How to complete this task =>
Gather each line containing the string "computer" from these entries.

Records supplied =>
|---|

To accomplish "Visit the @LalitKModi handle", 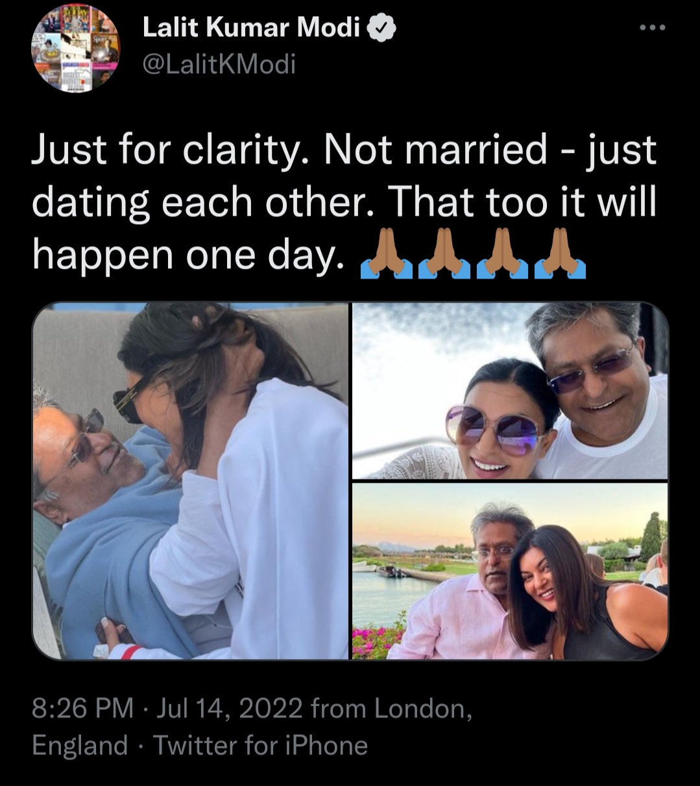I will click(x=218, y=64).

|---|

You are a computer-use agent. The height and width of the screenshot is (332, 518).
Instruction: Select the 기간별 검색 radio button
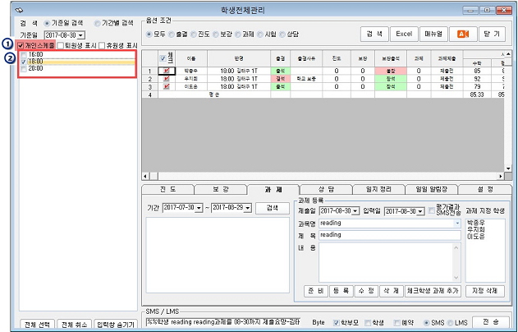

|---|

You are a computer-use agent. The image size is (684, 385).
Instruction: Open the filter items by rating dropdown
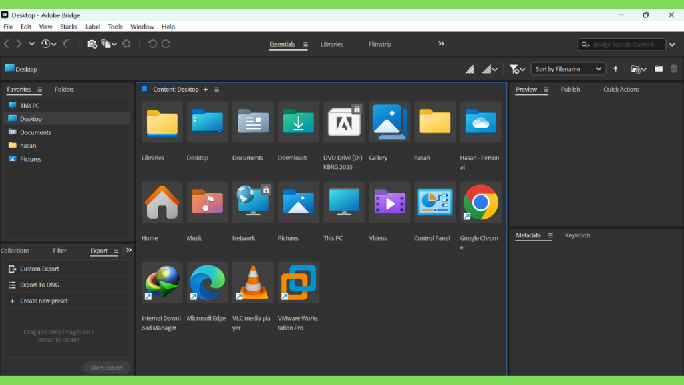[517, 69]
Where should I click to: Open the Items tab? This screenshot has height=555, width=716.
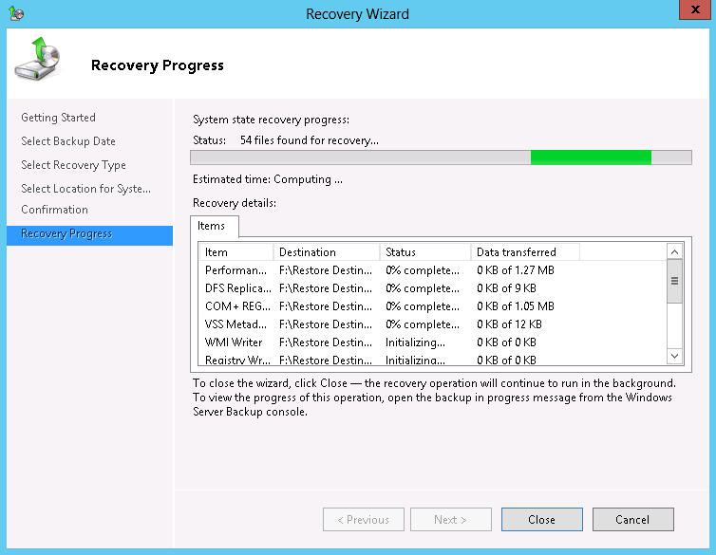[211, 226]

|---|

Written answer =>
You are a computer-use agent. The height and width of the screenshot is (332, 518).
You are a computer-use agent. The image size is (684, 385).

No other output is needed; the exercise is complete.